Medullary Thyroid Carcinoma (MTC) originates from mutations in calcitonin-producing parafollicular C cells of the thyroid, is a rare malignancy, accounting for 3-4% of all thyroid carcinomas. It occurs in a hereditary form (HMTC, 25%) or in a sporadic form (SMTC, 75%). The prognosis for patients with MTC is poor, as the tumor metastasizes at early stages; and the only curative therapeutic option so far is radical surgery. Genetic analysis helps identify inherited cases at a stage where prophylactic surgery can be offered to carriers of such mutations to prevent the disease. This approach may also be used to determine better treatment options for patients who are already diagnosed with MTC.

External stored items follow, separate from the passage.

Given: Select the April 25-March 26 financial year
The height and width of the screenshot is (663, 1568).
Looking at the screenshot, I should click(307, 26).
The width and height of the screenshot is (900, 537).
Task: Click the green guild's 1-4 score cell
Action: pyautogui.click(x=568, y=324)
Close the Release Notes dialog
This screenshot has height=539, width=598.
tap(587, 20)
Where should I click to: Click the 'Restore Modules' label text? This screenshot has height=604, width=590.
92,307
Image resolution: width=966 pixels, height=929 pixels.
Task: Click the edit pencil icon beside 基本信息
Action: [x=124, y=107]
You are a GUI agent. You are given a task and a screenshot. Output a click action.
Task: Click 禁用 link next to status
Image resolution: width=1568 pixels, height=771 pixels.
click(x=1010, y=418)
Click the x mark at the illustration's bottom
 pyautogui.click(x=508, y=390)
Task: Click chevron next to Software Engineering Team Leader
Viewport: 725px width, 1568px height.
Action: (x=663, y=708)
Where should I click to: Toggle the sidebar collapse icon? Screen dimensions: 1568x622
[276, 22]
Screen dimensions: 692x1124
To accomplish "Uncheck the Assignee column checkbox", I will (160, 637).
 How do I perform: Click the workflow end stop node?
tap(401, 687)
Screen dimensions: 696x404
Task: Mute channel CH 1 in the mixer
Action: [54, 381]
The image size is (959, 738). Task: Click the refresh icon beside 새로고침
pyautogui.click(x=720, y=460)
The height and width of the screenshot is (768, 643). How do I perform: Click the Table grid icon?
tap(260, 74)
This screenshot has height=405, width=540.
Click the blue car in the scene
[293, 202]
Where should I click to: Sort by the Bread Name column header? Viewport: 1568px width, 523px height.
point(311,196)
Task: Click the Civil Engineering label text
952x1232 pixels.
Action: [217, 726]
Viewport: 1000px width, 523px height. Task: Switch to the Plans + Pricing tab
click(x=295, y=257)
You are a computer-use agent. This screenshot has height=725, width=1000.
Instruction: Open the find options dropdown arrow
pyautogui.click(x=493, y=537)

The goal of this project was to develop a comprehensive mutational panel for the detection of clinically relevant mutations in MTC samples. A total of 143 mutations (nucleic acid variations) in 8 human genes were selected from numerous papers and public databases and included into the MTC mutational panel. The selection criteria were based on the coding mutations (mutations that occur in the coding area of the genes) that were reported to occur in MTC patients and considered functionally relevant. Some of the mutations included into the MTC mutational panel (such as BRAF gene V600E mutation) were also described in other types of thyroid cancer, but most of the mutations were unique to MTC (such as all RET gene mutations). The entire assay design was carried out using Sequenom's online design tools (ProxSNP and PreXTEND (https://www.mysequenom.com/Tools) and Assay Design software (v. 3.1)).
The final file comprised from 115 assays corresponding to all 143 mutations included into the MTC panel. This file will be further processed using the SEQUENOM® Mass-ARRAY iPLEX® platform for DNA genotyping of clinical samples by the cancer research scientists at the Abramson Cancer Center of the University of Pennsylvania
Save for Anaplastic Thyroid Carcinoma (ATC), MTC is the second most aggressive type of thyroid cancer. Hereditary mutations that could lead to HMTC need to be found as rapidly as possible, as the onset age is only 5. This Mutational Panel is one of the best ways to diagnose any type of MTC, be it hereditary or sporadic, and give a small beam of hope to the poor person diagnosed with the mutation.
The decision to make this panel was a hard one, as at the time that I started it, I was going to take pre-calculus in Drexel University. It was an insane amount of work, but I managed to compile the list of mutations over the summer, and continue the analysis during autumn. The actually write-up was finished much later, when I decided that I could use that project as my capstone.
Simply put, the project was not easy. It took me a long time to understand the basics, and even a longer time to be able to manipulate small details, but in the end, the project was amazing. I have to say, that out of all the work I did while I was in SLA, this capstone project is the one I am proud of the most!